温かかったパスタは凍っており、沸かしていたはずのお湯はなぜか鍋に一滴も残っていなかった。その鍋をかけていたコンロの火は消えている。左手がコンロにふれて火傷をしたのか、指先に小さな水疱ができていた。
頭がボーッとしており、状況がつかめない。自分は寝落ちしてしまったのだろうか。いや、今日は雪洞にこもっていただけで、疲れてはいない。特に眠気を感じていたわけでもない。ある時間だけが自分からすっぽり抜け落ちてしまったようで、こんなことは初めて経験する感覚である。失った時間は1時間半ほどのようだった。
酸欠か――。
次第にはっきりしてくる頭で栗秋はそう考えた。閉鎖空間である雪洞は酸欠になりやすい。コンロなどで火をたくとなおのことである。だから換気にはいつもかなり気を使っている。入口は閉め切らずに隙間を空けておき、天井には煙突のような穴を空けて空気が循環するようにもしている。
雪洞での生活に長けている自分が何度も酸欠に陥るのは腑に落ちない
あらためて雪洞の通気口をチェックした。いつもどおりだったが、もっと広く開けたほうがいいのかもしれない。だが何かがおかしい気もする。考えてみれば、登山序盤にも酸欠になりかかったことがあった。
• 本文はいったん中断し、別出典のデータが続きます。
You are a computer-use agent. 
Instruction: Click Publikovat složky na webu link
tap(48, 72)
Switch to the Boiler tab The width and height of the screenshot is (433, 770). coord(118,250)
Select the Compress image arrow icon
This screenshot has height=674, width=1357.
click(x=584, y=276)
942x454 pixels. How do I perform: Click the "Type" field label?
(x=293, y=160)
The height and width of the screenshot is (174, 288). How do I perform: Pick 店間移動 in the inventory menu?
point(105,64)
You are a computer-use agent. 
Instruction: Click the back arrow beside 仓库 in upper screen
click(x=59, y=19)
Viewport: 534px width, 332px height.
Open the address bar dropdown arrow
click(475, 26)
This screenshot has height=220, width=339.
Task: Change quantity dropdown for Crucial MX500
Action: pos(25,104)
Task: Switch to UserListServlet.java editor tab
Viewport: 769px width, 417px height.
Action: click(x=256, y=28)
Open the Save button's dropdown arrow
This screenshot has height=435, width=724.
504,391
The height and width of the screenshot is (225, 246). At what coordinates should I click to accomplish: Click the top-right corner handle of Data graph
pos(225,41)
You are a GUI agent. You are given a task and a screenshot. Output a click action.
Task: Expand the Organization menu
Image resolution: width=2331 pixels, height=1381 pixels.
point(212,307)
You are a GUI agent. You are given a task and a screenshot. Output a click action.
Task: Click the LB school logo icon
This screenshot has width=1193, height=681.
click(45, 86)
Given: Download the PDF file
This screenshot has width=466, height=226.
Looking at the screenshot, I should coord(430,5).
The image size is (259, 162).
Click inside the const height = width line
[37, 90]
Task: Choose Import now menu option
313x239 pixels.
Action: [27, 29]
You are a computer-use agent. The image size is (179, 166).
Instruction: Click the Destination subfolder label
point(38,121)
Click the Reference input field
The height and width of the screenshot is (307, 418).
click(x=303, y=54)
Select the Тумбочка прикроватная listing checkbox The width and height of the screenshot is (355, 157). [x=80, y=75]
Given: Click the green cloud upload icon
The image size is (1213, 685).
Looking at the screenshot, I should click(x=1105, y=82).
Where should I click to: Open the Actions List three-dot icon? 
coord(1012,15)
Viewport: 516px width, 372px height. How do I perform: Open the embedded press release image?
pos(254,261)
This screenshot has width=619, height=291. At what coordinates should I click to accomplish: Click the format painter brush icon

そしてつい前日にも同じようなことを経験している。そのときは気を失いはしなかったものの、酔ったような状態になった。雪洞での生活には長けているはずの自分が何度も酸欠に陥るのは腑に落ちなかった。
やや不安を抱えたまま眠りにつく。酸欠による体調不良がもっとも進みやすいのは睡眠中だ。大丈夫なのだろうか。
少し息苦しく感じたが睡眠は十分にとれ、翌朝を迎えた。天気は相変わらず吹雪。通気口が埋まってまた酸欠になってはまずいと思い、外に出て除雪をする。立ち上がると、左脚に妙なコリを感じる。いまひとつ力が入らないような感覚があり、よろめいたりもした。やはり何かがおかしい。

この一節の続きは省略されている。